++++ DATA UNDER STUDY ++++
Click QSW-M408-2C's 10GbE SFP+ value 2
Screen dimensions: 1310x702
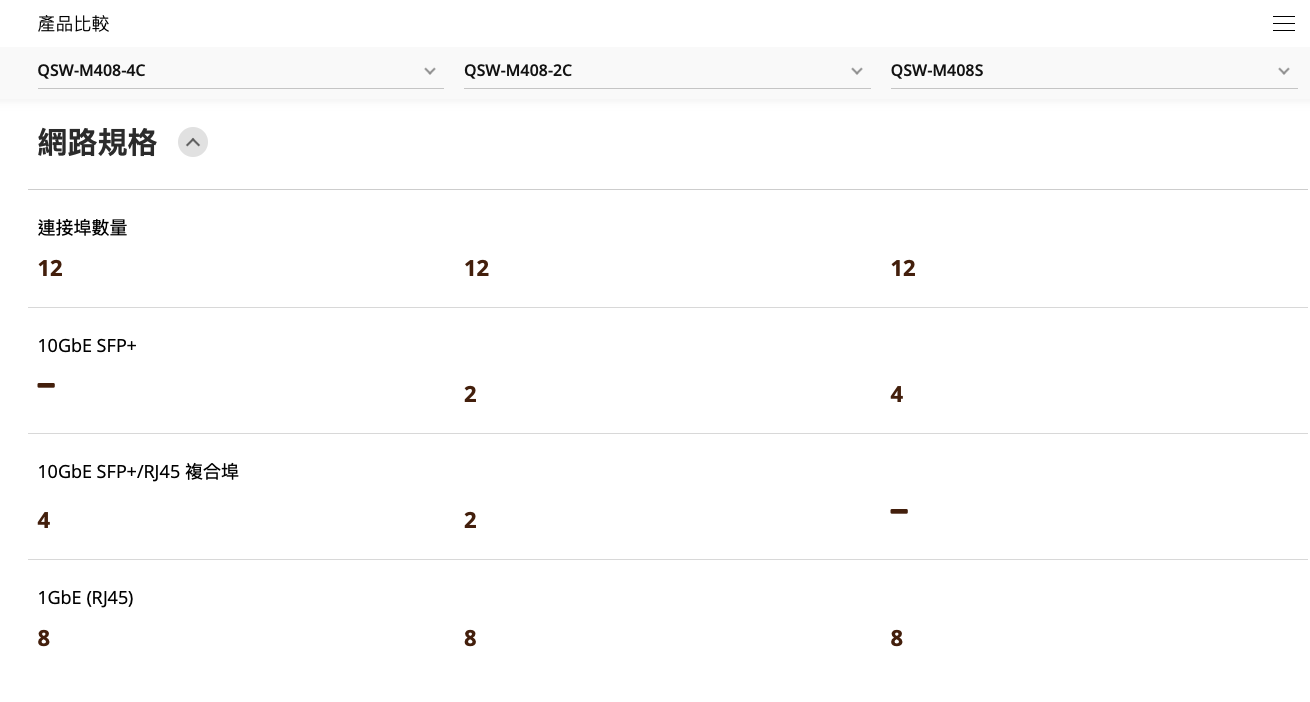(x=470, y=394)
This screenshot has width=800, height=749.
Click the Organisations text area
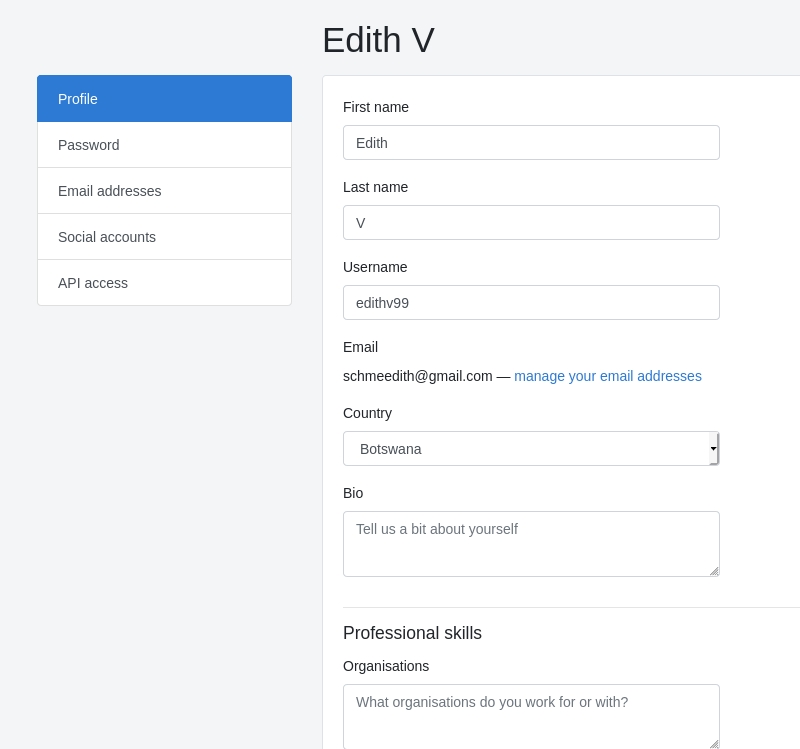point(531,716)
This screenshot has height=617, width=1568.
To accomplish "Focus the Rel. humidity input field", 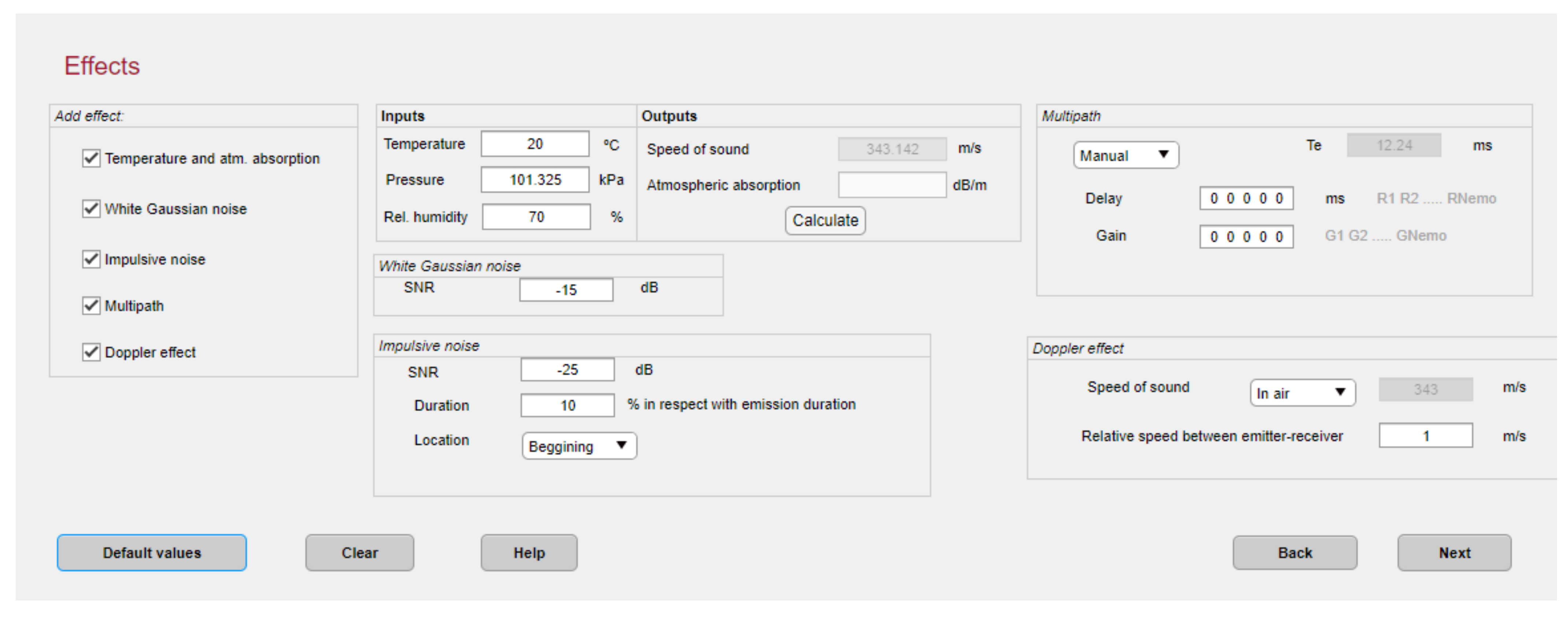I will 536,217.
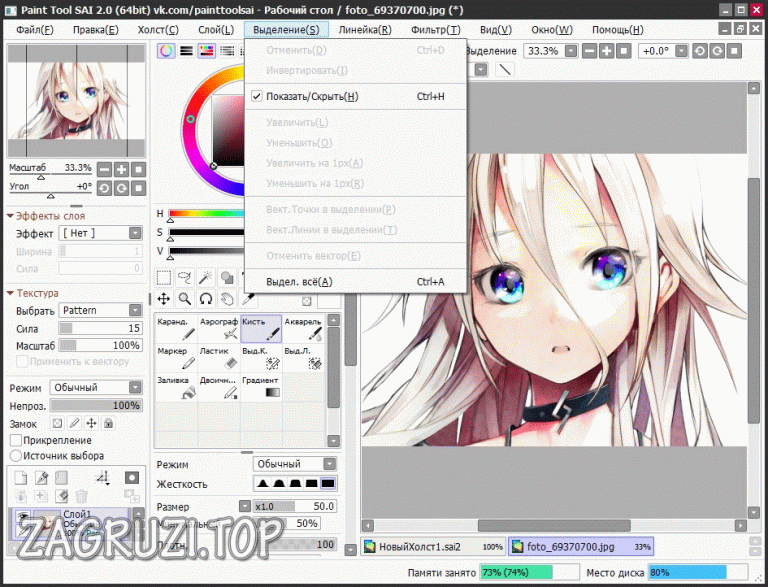The height and width of the screenshot is (587, 768).
Task: Expand the texture Выбрать Pattern dropdown
Action: (100, 310)
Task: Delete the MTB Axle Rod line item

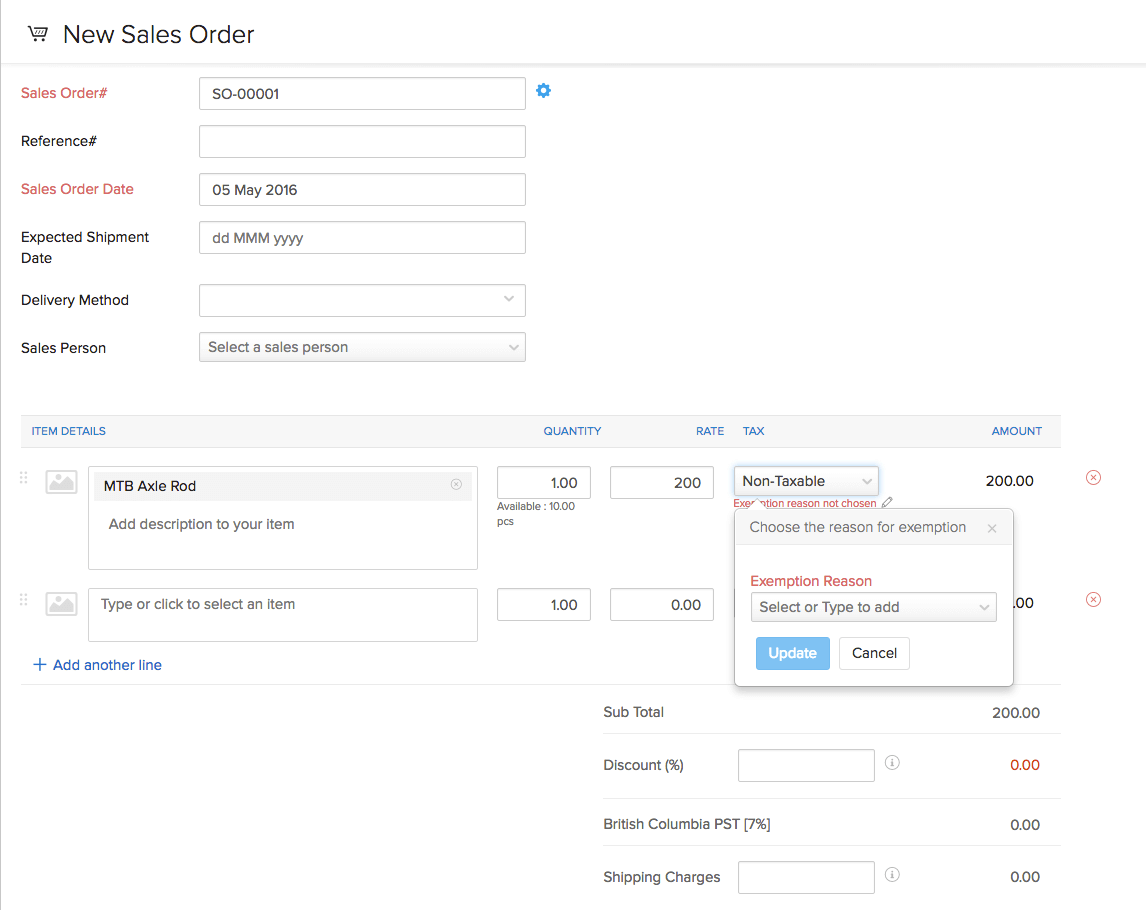Action: (x=1093, y=477)
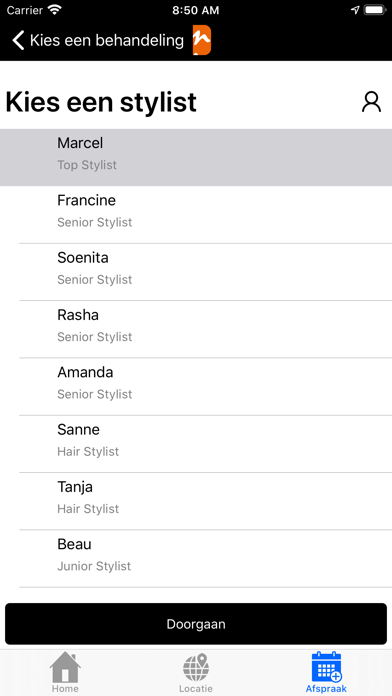
Task: Tap the orange salon logo
Action: point(202,40)
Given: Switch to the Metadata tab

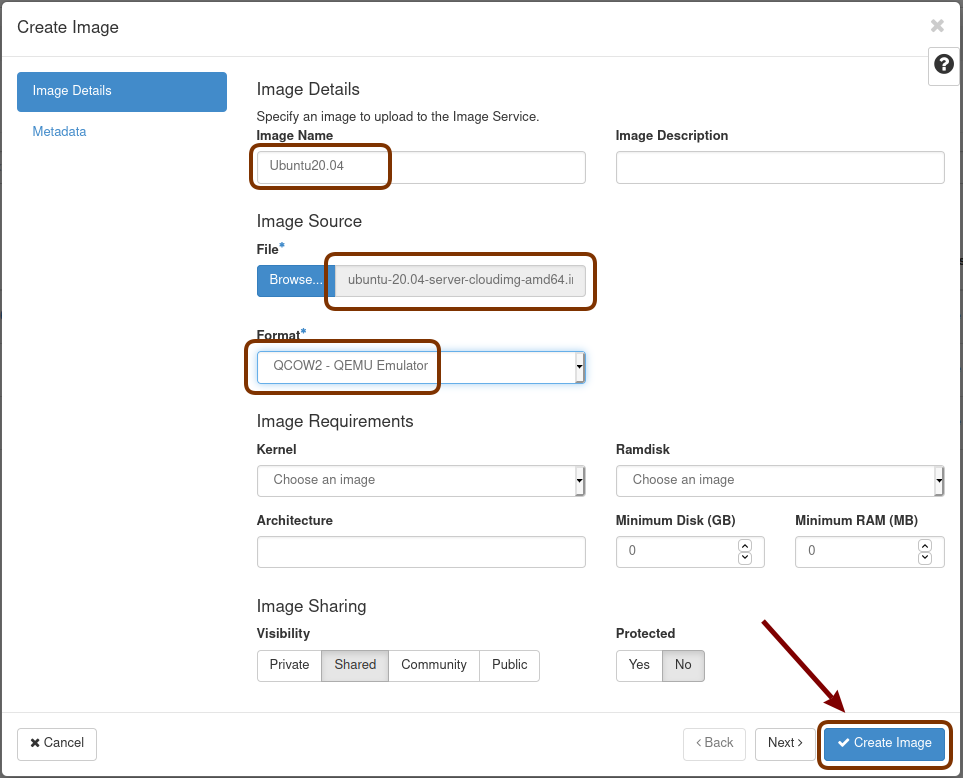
++++
## [WHAT THE EXERCISE ASKS]
Search the records above for "This" and copy every line that has it.

## [WORKED SOLUTION]
This screenshot has width=800, height=749.
This screenshot has height=617, width=1568.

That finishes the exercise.